__EXERCISE PROMPT__. Exact repetition is required: reproduce every line of the data.

__INFORMATION GIVEN__.
<<<<

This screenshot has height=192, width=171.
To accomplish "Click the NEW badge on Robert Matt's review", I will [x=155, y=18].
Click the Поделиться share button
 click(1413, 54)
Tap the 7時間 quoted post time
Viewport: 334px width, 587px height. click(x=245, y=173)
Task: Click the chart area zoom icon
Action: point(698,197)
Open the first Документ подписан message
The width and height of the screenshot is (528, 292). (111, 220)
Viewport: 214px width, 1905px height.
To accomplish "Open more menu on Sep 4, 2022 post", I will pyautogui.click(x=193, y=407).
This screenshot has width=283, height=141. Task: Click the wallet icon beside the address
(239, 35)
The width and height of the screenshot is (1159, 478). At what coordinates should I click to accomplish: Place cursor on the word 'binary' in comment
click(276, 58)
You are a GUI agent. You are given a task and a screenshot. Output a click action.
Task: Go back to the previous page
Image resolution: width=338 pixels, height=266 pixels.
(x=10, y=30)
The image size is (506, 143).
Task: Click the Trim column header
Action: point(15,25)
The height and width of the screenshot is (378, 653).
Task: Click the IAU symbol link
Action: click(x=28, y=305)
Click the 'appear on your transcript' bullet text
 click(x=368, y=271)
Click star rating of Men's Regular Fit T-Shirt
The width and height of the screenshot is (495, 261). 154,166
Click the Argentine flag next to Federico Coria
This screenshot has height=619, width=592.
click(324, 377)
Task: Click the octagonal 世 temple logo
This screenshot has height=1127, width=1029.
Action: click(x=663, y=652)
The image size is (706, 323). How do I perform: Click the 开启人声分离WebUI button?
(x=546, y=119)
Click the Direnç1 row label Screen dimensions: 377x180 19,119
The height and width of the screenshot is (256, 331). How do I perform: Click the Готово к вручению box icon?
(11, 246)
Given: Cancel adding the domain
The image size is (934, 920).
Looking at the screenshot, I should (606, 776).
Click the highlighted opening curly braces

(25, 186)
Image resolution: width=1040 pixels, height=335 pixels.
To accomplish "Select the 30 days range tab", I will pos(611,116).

>>>>

__SOLUTION TO THIS TASK__.
This screenshot has height=192, width=171.
To accomplish "Click the NEW badge on Robert Matt's review", I will [x=155, y=18].
Click the Поделиться share button
 click(1413, 54)
Tap the 7時間 quoted post time
Viewport: 334px width, 587px height. click(x=245, y=173)
Task: Click the chart area zoom icon
Action: point(698,197)
Open the first Документ подписан message
The width and height of the screenshot is (528, 292). (111, 220)
Viewport: 214px width, 1905px height.
To accomplish "Open more menu on Sep 4, 2022 post", I will pyautogui.click(x=193, y=407).
This screenshot has width=283, height=141. Task: Click the wallet icon beside the address
(239, 35)
The width and height of the screenshot is (1159, 478). At what coordinates should I click to accomplish: Place cursor on the word 'binary' in comment
click(276, 58)
You are a GUI agent. You are given a task and a screenshot. Output a click action.
Task: Go back to the previous page
Image resolution: width=338 pixels, height=266 pixels.
(x=10, y=30)
The image size is (506, 143).
Task: Click the Trim column header
Action: point(15,25)
The height and width of the screenshot is (378, 653).
Task: Click the IAU symbol link
Action: click(x=28, y=305)
Click the 'appear on your transcript' bullet text
 click(x=368, y=271)
Click star rating of Men's Regular Fit T-Shirt
The width and height of the screenshot is (495, 261). 154,166
Click the Argentine flag next to Federico Coria
This screenshot has height=619, width=592.
click(324, 377)
Task: Click the octagonal 世 temple logo
This screenshot has height=1127, width=1029.
Action: click(x=663, y=652)
The image size is (706, 323). How do I perform: Click the 开启人声分离WebUI button?
(x=546, y=119)
Click the Direnç1 row label Screen dimensions: 377x180 19,119
The height and width of the screenshot is (256, 331). How do I perform: Click the Готово к вручению box icon?
(11, 246)
Given: Cancel adding the domain
The image size is (934, 920).
Looking at the screenshot, I should (606, 776).
Click the highlighted opening curly braces

(25, 186)
Image resolution: width=1040 pixels, height=335 pixels.
To accomplish "Select the 30 days range tab", I will pos(611,116).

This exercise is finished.